El caso es que distinguir entre aficionados y profesionales de la fotografía y de los medios audiovisuales se antojaba ciertamente dificultoso, de modo que se optó por una prohibición total, quedando restringido a los documentos oficiales que se ponen a la venta. La visita a la Capilla resulta un tanto siniestra. Contribuye a esta sensación el casi de continuo grito de ¡no fotos! retumbando en la sala enmudecida por la grandiosidad de la obra y por verse asediado por miradas siniestras de vigilantes con poderes inquisitorios.

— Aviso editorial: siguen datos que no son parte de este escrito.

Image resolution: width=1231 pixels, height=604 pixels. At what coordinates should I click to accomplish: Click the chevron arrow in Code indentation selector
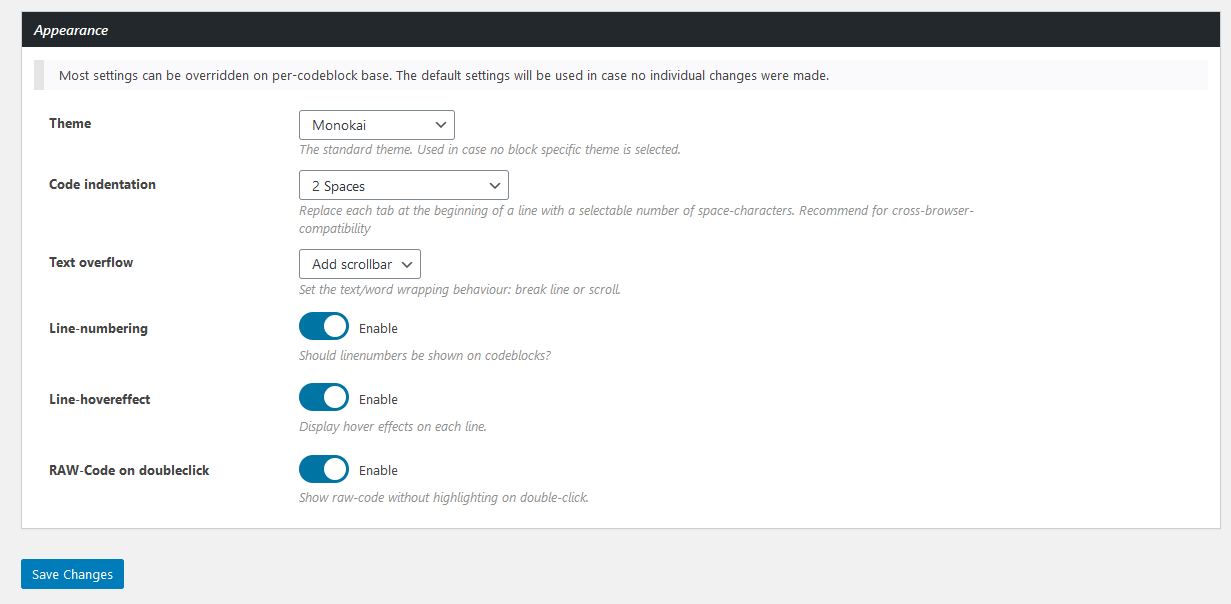[x=495, y=186]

La exclusividad se contempló durante tres años tras la restauración de cada elemento, de modo que desde ese instante se mantenía esa prohibición general para facilitar la venta de las imágenes en uso exclusivo por el Vaticano. Esto supuso que se sentara cátedra para otros museos del mundo que encontraron una nueva forma de financiarse a través de la vía privada; vendiendo los derechos de autor de artistas que estaban muertos desde hacía siglos y, con ello, el inversor privado ganaba un porcentaje de la venta de merchandising dentro del museo y el permiso para explotar de forma comercial la obra.
En definitiva, creo acertado el aperturismo emprendido por muchos museos pues ninguna obra se daña con una instantánea realizada sin flash, y hoy en día la prohibición no tiene más sentido que impedir que se haga un uso comercial, y por ello mismo estoy con la reflexión que hace Art News, que ve positivo que el arte se haga más “social”, en el claro entendimiento que el uso de estos recuerdos fotográficos o visuales no son de índole comercial y así debería advertirse en los anuncios públicos.